HOW TO COMPLETE THIS TASK:
Across the records that follow, determine how many lines contain "under" and give only the resulting number.

### ENTRIES PROVIDED

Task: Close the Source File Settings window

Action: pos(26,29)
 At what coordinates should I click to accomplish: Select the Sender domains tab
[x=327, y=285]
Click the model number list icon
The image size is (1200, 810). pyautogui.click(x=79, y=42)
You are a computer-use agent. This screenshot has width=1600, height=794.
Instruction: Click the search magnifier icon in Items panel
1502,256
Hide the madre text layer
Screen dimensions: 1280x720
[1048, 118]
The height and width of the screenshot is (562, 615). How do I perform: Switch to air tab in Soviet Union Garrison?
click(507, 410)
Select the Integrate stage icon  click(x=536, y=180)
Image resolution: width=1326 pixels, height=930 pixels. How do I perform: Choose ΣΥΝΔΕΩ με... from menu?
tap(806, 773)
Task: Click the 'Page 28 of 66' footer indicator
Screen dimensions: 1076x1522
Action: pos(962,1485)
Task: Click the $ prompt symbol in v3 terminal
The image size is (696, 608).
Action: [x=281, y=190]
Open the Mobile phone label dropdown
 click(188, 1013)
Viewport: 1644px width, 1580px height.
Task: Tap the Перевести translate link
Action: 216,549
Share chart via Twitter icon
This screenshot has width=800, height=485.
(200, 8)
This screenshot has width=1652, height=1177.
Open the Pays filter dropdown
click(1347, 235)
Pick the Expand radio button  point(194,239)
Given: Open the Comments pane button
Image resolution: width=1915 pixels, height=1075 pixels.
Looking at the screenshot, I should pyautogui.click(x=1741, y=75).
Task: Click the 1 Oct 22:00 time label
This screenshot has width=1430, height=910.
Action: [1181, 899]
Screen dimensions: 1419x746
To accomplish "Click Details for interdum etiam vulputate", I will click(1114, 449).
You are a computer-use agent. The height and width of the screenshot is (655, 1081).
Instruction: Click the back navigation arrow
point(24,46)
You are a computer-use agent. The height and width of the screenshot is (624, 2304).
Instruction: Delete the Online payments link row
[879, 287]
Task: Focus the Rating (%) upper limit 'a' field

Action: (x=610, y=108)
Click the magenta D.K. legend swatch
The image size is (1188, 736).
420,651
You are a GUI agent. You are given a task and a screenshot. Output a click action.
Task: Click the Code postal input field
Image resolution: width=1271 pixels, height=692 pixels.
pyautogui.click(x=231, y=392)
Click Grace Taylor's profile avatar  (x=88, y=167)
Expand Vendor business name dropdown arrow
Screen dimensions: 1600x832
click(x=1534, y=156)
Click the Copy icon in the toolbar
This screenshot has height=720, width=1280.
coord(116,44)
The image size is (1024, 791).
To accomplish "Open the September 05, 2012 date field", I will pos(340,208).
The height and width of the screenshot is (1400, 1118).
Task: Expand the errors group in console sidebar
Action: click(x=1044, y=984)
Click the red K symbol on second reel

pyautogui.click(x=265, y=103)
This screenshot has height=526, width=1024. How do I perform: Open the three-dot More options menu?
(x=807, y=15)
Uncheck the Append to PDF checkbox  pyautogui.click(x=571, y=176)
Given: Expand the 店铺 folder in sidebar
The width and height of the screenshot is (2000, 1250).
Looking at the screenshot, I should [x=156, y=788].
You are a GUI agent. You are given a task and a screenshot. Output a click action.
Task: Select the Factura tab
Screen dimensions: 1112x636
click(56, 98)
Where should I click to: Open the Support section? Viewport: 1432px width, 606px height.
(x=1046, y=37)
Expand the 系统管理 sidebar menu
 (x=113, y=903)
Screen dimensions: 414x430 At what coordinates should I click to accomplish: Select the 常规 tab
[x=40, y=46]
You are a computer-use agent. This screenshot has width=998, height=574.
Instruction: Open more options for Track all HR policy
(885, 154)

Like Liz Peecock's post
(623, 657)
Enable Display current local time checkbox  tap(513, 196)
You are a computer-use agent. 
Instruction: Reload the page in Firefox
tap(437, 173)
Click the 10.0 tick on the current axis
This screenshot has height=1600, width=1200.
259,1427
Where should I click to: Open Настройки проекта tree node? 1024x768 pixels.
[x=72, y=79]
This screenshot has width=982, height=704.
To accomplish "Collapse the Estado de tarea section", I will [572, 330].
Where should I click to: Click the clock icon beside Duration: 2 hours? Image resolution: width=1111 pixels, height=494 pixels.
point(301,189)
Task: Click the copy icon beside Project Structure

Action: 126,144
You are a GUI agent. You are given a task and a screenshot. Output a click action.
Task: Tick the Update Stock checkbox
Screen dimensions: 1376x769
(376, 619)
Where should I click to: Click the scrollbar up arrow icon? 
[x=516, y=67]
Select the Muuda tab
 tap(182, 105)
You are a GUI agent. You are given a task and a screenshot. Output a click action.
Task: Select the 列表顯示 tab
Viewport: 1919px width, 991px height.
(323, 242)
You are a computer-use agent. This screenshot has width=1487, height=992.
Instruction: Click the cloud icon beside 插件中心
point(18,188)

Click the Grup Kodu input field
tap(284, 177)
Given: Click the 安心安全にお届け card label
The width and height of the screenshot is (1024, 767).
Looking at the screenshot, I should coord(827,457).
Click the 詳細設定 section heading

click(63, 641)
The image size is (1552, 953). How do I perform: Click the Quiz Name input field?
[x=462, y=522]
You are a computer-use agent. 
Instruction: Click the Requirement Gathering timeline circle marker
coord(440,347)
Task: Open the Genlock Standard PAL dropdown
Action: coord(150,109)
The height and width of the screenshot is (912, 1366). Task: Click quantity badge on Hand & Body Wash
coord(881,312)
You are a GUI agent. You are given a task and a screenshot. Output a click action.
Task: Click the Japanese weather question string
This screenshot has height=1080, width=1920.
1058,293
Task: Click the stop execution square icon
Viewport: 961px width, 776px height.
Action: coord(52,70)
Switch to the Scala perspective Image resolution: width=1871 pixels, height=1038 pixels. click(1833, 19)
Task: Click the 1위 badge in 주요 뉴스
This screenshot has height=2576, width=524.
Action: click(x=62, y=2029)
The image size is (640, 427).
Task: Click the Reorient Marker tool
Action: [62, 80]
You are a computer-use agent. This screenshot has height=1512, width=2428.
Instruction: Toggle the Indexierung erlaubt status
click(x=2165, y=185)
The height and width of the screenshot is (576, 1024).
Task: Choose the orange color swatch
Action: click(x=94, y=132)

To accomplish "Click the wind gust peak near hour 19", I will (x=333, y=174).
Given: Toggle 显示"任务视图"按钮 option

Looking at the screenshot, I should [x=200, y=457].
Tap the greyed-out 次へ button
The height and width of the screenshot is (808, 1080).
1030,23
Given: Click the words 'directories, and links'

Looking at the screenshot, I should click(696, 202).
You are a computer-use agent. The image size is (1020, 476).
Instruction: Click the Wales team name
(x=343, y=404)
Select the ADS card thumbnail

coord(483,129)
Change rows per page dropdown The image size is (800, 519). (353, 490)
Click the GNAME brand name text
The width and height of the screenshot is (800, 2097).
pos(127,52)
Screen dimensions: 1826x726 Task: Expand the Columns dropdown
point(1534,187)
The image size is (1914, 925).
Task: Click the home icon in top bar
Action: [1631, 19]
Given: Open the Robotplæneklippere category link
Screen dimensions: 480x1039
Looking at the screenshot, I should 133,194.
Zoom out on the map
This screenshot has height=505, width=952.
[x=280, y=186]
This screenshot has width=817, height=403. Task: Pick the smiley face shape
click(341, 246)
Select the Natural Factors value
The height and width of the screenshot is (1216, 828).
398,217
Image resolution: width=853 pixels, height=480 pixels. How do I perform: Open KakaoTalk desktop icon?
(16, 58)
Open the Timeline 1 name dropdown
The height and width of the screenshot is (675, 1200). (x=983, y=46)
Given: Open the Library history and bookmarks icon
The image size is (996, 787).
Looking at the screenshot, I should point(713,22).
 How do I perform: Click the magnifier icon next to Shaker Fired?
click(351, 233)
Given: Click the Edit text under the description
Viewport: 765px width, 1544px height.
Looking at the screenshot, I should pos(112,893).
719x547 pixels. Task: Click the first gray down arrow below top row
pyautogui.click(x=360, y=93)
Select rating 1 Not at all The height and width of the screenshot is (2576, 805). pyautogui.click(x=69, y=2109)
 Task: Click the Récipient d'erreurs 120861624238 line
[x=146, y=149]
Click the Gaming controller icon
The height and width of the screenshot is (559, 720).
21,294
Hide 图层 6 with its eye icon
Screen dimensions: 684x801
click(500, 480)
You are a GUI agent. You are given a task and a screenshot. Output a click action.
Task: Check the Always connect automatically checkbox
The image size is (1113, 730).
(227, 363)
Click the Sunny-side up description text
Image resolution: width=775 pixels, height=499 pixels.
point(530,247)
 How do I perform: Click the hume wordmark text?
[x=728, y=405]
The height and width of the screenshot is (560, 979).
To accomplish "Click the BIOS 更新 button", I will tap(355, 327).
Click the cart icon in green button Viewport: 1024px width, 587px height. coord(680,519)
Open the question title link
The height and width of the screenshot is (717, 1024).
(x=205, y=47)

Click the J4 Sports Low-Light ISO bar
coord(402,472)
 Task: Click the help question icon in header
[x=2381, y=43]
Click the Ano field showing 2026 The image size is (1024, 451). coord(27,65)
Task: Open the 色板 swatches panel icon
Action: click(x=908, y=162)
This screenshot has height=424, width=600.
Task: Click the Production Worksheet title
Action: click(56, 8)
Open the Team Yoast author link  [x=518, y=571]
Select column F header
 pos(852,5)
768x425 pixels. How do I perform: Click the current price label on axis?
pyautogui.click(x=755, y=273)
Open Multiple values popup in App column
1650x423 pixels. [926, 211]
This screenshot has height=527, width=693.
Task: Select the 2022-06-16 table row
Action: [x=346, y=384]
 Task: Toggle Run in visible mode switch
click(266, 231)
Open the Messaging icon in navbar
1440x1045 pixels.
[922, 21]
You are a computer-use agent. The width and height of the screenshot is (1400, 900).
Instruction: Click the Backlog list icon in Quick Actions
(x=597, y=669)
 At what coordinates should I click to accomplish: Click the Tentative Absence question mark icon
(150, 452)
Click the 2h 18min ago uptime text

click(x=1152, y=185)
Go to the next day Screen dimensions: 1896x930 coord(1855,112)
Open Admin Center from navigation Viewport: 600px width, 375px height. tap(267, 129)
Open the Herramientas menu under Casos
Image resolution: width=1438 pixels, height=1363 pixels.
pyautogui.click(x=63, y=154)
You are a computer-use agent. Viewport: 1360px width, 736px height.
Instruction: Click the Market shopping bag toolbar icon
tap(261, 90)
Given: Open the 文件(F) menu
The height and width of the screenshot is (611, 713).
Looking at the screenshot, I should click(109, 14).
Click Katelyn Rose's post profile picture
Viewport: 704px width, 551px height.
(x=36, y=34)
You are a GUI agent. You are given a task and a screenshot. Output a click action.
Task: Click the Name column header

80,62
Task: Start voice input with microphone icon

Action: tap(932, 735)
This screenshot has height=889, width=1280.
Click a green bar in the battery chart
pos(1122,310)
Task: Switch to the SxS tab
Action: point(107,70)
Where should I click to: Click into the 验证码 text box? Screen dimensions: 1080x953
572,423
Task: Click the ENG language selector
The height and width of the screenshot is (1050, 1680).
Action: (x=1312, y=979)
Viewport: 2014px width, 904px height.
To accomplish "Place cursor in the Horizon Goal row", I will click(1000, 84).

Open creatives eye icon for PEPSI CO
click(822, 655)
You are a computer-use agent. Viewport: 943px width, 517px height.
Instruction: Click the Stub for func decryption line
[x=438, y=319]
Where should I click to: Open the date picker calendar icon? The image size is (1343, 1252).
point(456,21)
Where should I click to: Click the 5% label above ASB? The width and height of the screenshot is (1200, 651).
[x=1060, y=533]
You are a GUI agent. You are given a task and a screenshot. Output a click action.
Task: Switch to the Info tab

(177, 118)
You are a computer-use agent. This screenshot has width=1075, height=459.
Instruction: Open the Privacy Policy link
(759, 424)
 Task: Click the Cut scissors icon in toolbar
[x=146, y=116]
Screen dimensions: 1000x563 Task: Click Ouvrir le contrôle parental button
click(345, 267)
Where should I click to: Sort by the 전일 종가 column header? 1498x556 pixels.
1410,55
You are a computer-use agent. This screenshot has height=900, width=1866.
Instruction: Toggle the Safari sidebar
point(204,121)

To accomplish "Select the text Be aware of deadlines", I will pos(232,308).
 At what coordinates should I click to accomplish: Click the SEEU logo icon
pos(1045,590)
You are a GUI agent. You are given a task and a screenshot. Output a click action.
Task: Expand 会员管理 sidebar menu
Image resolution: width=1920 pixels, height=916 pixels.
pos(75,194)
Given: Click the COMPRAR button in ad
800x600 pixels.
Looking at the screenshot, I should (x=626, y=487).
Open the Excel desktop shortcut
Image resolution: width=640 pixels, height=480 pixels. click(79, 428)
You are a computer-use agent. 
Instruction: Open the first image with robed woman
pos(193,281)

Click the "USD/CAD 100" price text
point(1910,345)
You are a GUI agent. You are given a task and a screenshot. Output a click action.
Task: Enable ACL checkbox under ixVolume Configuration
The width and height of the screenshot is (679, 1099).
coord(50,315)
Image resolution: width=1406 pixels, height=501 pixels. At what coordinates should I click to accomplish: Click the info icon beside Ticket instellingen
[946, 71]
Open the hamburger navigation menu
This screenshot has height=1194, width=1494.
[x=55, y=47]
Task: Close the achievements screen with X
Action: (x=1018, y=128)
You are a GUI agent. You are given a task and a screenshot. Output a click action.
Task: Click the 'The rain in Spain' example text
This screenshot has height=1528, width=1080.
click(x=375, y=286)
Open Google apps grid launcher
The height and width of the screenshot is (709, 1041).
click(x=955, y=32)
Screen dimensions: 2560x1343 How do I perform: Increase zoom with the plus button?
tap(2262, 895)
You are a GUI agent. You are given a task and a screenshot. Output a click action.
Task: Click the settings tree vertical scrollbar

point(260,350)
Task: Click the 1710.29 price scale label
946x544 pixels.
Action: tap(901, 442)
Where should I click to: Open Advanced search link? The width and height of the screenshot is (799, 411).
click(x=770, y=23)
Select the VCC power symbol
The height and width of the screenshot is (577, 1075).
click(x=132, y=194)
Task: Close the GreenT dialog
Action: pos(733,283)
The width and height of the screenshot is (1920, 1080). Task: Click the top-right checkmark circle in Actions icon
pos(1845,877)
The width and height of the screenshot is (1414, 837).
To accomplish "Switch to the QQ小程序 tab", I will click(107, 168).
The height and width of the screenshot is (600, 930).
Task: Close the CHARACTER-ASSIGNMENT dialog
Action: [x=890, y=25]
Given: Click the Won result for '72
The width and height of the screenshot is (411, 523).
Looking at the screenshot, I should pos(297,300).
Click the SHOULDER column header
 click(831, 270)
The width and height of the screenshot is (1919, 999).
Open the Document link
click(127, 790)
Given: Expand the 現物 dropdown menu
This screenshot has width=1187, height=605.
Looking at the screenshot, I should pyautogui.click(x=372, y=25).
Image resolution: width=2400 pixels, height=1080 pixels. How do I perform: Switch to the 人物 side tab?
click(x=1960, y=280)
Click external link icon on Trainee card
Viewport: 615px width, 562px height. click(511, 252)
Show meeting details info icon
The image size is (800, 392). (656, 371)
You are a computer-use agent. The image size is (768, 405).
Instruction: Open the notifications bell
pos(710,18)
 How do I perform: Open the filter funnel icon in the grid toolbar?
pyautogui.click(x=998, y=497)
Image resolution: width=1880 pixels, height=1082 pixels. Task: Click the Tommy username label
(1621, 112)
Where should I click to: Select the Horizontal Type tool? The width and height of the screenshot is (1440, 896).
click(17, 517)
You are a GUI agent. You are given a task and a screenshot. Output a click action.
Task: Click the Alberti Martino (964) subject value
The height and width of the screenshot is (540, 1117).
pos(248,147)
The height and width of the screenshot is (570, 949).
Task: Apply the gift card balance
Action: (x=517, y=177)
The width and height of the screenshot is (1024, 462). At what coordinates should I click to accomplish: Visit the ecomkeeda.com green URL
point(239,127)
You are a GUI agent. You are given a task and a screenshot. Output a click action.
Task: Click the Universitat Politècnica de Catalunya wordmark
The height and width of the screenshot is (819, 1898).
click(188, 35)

######

RESPONSE:
3